Task instructions:
All lines from the entries below that contain the string "pixels" should be copied out.

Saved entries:
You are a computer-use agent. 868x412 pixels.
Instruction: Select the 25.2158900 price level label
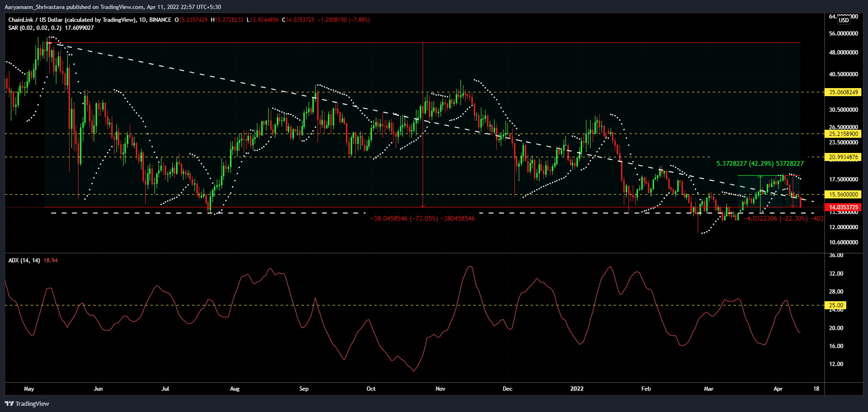tap(843, 134)
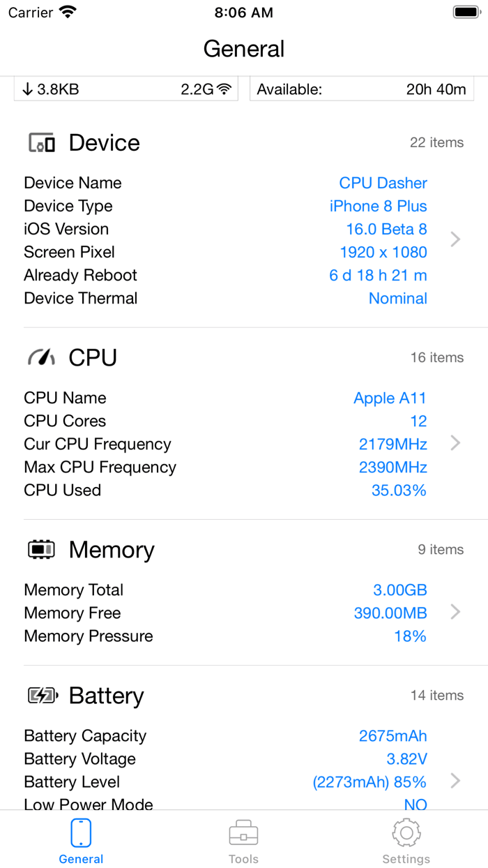The width and height of the screenshot is (488, 868).
Task: Open Battery details via its chevron
Action: point(455,781)
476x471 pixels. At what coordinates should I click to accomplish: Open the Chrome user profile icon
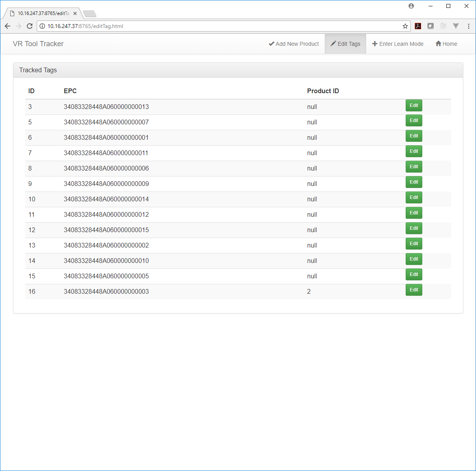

Written response:
You are a computer-use agent. 868x412 pixels.
476x471 pixels. At what coordinates should I click to accomplish: Open the Chrome user profile icon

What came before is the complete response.